节选文本:
....

从实施程序上来说,项目制沿袭了项目的运作方式,体现为设置、申请、实施、验收等诸多环节。一般来说,上级政府或部门负责设置项目和验收项目,下级政府或部门则负责申请项目并实施项目。由此,在不同层级的政府或者部门之间,由于角色、身份、功能的不同,其运作项目的方式也不同。折晓叶、陈婴婴就通过对“项目进村”案例的考察,提出了项目制从中央到地方运作的分级逻辑,即国家部门的“发包”机制、地方政府的“打包”机制和村庄的“抓包”机制。其中,“发包”指的是掌握财政资金的国家部、委、办通过发布项目指南书等形式向下招标;“打包”指的是拿到项目的地方政府根据某种发展规划和意图,把各种项目融合或捆绑成一种综合工程,服务地方发展规划和意志的行为;而“抓包”则体现为村庄主动争取项目的过程[5]。陈家建等通过国家妇女小额贷款项目在四川省展开过程的研究对项目制在分级过程中的控制与反控制逻辑进行了描述。他们发现在项目制下,政府间权责关系的明晰化使下级政府可以通过倒逼机制影响上级部门的行为,维护地方政府利益。项目运作不仅增加了上级政府的控制权,提供了从上至下的控制渠道,也增生了由下至上的反控手段,上下级政府之间出现双方围绕权责关系展开互动博弈的新变化[10]。周雪光则从“控制权”的理论视角试图给予项目制中的分级运作机制进行解释,他发现作为项目委托方的上级政府或部门与作为项目承包方的下级政府或部门关于控制权配置有一个博弈过程,并出现不同维度的控制权配置组合差异,目前项目制有指控式、承包式、托管式和自治式等类型,其中又分别折射出不同中央与地方政府之间的运作逻辑[11]。

....

所给资料:
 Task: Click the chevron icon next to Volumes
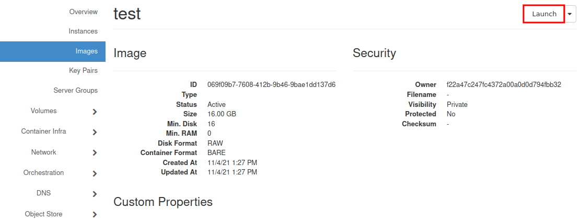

....

练习任务:
- A) 把节选文本中从“从实施程序上来说,项目制沿袭”到“政府之间的运作逻辑[11]。”的这一段照原文抄写出来。
- B) 将节选文本中的这句话译成英文:“一般来说,上级政府或部门负责设置项目和验收项目,下级政府或部门则负责申请项目并实施项目。”

参考答案:
- A)
从实施程序上来说,项目制沿袭了项目的运作方式,体现为设置、申请、实施、验收等诸多环节。一般来说,上级政府或部门负责设置项目和验收项目,下级政府或部门则负责申请项目并实施项目。由此,在不同层级的政府或者部门之间,由于角色、身份、功能的不同,其运作项目的方式也不同。折晓叶、陈婴婴就通过对“项目进村”案例的考察,提出了项目制从中央到地方运作的分级逻辑,即国家部门的“发包”机制、地方政府的“打包”机制和村庄的“抓包”机制。其中,“发包”指的是掌握财政资金的国家部、委、办通过发布项目指南书等形式向下招标;“打包”指的是拿到项目的地方政府根据某种发展规划和意图,把各种项目融合或捆绑成一种综合工程,服务地方发展规划和意志的行为;而“抓包”则体现为村庄主动争取项目的过程[5]。陈家建等通过国家妇女小额贷款项目在四川省展开过程的研究对项目制在分级过程中的控制与反控制逻辑进行了描述。他们发现在项目制下,政府间权责关系的明晰化使下级政府可以通过倒逼机制影响上级部门的行为,维护地方政府利益。项目运作不仅增加了上级政府的控制权,提供了从上至下的控制渠道,也增生了由下至上的反控手段,上下级政府之间出现双方围绕权责关系展开互动博弈的新变化[10]。周雪光则从“控制权”的理论视角试图给予项目制中的分级运作机制进行解释,他发现作为项目委托方的上级政府或部门与作为项目承包方的下级政府或部门关于控制权配置有一个博弈过程,并出现不同维度的控制权配置组合差异,目前项目制有指控式、承包式、托管式和自治式等类型,其中又分别折射出不同中央与地方政府之间的运作逻辑[11]。

- B) Generally speaking, higher-level governments or departments are responsible for setting up and accepting projects, while lower-level governments or departments are responsible for applying for and implementing them.